|
3.2 The “Look and Feel” Test
In Whelan Associates[21]
the Third Circuit Court of Appeals was confronted with the question of whether,
even if there was no copying of object code or source code, there could be
copyright infringement in copying the “overall structure” of a
program. The case was one where the alleged infringement was a rewrite of a
program in a different computer language. The court concluded that since
computer software was classified as a literary work under the Copyright Act and
prior decisions held there could be infringement of copyright in a play or book
by copying the plot or plot devices when the total “concept and
feel” of the alleged infringing work was substantially similar to that of
the copyrighted work, the same test should apply to infringement of copyright
in computer programs. The defendants argued this conclusion was inappropriate
in cases of computer software because the basic premise in copyright law is
that copyright should apply only to the expression of an idea and not the idea
itself. According to the defendants, the structure of a computer program is by
definition an idea rather than an expression. The court, however, dismissed
this argument by pointing out that it was possible to write a totally different
program to perform the same tasks as both programs performed in the present
case. The court thus concluded the detailed structure of a program was part of
the expression of an idea rather than an idea itself and upheld a finding of
copyright infringement.
Similar
reasoning was subsequently used to uphold the copyrightability of menu screens
as shown on monitors when a computer was running a particular program as
audiovisual works.
[22]
Copyright
infringement was also found in the unauthorized writing of a computer program
to implement a scheme embodied in a copyrighted literary work that had
previously been operated manually.
[23]
A
further development occurred in consideration of whether copyright protection
exists for what is known as “microcode”, i.e., the programs
embodied in a semi-conductor chip for operating a computer. These had been
arguments that in view of the utilitarian nature of such
“operations software” it should be treated differently from the
prior cases that had dealt with “application software.” However,
the first case of this type upheld copyright protection. The judge commented:
“the methodology employed in the creation of a microcode is to the court
indistinguishable from that employed in the creation of any computer
program.”
[24]
Early
in the 1990’s, the pendulum began to swing as software writers started to
complain that the protection being given by the courts was overly broad and was
inhibiting new developments. Concern that the “look and feel” test
was leading to overly broad protection led, at first, to the adoption of a
two-part test assessing intrinsic and extrinsic similarities
[25].
In
Johnson
Controls v Phoenix
[26]
the court focused on the question of whether the structure, sequence and
organization of the alleged infringement was the same as that of the plaintiffs
program and in
Lotus
Dev Corp. v. Paperback Software
[27]
a different court looked at the flow charts of the parties to determine whether
there was infringement.
In
1992 the idea began to take hold that a computer program was in some ways like
a play or other literary work in which a variety of possibilities presented
themselves for protection from, at the most specific, the actual script to, at
the most general, the broad outlines of the plot. Other traditional copyright
doctrines, such as the concepts that, in some cases, there could be a merger
between the idea and its expression because of the limited ways in which a
particular idea could be expressed or that protection would not be afforded to
features that were dictated by external requirements, also started to be
applied in the computer software field. The advantage of these approaches was
that copyright lawyers had already grappled with these issues over many years
and if the principles that had evolved in dealing with plays could be applied
to computer programs, this should facilitate rapid development of the law.
One
of the earliest cases to use such an approach was
Autoskill
Inc. v. National Educational Support Systems Inc. [28].
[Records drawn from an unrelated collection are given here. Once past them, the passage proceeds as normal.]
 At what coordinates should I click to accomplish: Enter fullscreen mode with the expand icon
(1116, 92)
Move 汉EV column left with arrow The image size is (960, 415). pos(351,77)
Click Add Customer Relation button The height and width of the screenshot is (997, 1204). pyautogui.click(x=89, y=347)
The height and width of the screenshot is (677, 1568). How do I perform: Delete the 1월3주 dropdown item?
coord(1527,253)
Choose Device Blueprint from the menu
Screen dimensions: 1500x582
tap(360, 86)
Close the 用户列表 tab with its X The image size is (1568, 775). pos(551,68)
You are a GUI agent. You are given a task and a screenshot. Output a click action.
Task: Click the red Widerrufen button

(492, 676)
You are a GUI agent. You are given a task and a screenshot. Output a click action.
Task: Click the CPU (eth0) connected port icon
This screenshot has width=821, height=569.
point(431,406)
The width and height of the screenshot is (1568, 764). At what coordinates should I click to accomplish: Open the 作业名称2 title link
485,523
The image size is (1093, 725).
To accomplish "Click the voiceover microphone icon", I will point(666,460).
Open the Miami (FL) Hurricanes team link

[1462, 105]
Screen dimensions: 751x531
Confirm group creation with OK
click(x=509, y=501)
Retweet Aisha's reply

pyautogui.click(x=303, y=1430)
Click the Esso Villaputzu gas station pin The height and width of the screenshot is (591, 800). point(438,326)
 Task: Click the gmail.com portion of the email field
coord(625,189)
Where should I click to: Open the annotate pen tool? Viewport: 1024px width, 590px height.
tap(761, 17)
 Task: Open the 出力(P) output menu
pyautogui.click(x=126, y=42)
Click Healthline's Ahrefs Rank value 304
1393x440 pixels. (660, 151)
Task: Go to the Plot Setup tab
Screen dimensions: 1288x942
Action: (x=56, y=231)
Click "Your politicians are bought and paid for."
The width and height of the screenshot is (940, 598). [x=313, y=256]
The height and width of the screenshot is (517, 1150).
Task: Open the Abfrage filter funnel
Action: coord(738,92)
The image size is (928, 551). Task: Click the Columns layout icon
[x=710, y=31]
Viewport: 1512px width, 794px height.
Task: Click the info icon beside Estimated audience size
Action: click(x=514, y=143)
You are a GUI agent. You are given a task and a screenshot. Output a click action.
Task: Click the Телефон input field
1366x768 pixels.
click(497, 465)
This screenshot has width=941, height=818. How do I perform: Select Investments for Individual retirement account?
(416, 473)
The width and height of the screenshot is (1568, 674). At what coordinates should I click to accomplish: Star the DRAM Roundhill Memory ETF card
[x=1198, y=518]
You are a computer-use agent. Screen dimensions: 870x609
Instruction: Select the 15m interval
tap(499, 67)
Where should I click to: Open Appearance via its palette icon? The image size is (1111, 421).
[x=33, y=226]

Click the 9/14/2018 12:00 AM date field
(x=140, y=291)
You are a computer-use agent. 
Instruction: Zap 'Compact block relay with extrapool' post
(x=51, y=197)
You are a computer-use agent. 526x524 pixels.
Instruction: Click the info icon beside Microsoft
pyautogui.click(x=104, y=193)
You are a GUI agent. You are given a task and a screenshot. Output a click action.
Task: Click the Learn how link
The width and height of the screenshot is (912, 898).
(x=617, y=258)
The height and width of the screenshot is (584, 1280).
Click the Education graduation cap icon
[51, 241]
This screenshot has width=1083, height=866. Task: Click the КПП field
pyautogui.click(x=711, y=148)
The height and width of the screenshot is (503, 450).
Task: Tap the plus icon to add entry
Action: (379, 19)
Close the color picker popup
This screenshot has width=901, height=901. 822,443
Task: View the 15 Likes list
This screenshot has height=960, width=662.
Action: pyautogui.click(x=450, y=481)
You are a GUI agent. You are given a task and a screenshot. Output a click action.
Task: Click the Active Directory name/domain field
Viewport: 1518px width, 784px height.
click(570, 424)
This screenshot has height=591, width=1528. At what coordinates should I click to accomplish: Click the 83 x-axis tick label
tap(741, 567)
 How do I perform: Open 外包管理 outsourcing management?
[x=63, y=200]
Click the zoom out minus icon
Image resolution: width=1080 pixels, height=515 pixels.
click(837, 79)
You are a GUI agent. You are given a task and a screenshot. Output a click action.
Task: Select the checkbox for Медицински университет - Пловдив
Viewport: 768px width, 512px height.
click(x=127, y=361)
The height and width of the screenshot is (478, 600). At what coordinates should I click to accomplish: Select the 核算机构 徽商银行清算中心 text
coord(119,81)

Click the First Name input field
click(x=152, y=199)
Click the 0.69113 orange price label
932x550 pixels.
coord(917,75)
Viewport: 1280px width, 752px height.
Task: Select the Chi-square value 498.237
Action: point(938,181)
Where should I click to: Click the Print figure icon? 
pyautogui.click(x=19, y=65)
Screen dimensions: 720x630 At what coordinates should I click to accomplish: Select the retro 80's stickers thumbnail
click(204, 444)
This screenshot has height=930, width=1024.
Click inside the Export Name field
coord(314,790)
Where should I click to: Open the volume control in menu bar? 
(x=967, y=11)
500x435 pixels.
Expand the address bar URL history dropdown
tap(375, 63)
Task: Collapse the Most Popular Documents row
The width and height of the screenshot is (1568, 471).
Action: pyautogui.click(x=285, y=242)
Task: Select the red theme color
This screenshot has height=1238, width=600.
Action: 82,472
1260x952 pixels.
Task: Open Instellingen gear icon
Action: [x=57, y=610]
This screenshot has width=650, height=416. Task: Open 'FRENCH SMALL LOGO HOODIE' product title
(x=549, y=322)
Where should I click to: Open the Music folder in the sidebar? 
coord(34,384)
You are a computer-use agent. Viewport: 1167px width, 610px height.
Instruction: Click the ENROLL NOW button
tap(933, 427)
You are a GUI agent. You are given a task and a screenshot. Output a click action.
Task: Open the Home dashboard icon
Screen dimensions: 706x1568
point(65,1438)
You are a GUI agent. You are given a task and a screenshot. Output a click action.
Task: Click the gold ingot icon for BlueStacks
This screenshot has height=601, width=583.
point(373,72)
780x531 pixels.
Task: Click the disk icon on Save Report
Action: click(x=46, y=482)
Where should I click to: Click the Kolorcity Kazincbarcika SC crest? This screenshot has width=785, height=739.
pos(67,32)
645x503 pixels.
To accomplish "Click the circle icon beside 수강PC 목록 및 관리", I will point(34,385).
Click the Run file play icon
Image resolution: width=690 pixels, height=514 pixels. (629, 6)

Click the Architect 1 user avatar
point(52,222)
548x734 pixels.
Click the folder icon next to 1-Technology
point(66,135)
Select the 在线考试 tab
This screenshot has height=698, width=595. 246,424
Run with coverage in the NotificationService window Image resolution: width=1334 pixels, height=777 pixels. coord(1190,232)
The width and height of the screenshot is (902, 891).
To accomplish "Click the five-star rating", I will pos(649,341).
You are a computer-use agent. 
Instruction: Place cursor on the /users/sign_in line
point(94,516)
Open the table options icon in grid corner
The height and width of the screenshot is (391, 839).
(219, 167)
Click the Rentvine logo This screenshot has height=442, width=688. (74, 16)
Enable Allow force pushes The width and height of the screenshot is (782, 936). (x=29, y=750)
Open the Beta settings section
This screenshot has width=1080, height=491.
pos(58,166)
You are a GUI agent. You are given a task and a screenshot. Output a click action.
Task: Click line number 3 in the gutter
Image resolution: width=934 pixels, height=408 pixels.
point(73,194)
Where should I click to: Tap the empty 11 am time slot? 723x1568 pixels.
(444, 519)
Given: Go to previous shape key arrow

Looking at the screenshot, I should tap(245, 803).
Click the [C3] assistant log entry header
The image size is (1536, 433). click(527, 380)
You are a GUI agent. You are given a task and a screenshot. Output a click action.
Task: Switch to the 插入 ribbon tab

In this case, Judge Mechem specifically declined to follow the look and feel
cases and stated:
A better approach for determining what is idea as opposed to expression is known
as the abstractions test articulated by Judge Learned Hand in
Nicholls
v. Universal Pictures Corporation
[17
USPQ 84 2nd Cir. 1930] ...
[u]pon
any work, and especially a play, a great number of patterns of increasing
generality will fit equally well, as more and more of the incident is left out.
The last may be no more than the most general statement of what the play is
about, and at times may consist of only its title; but there is a point in this
series of abstractions where they are no longer protected, since otherwise the
playwright could prevent the use of his ideas to which, apart from his
expression, his property never extended.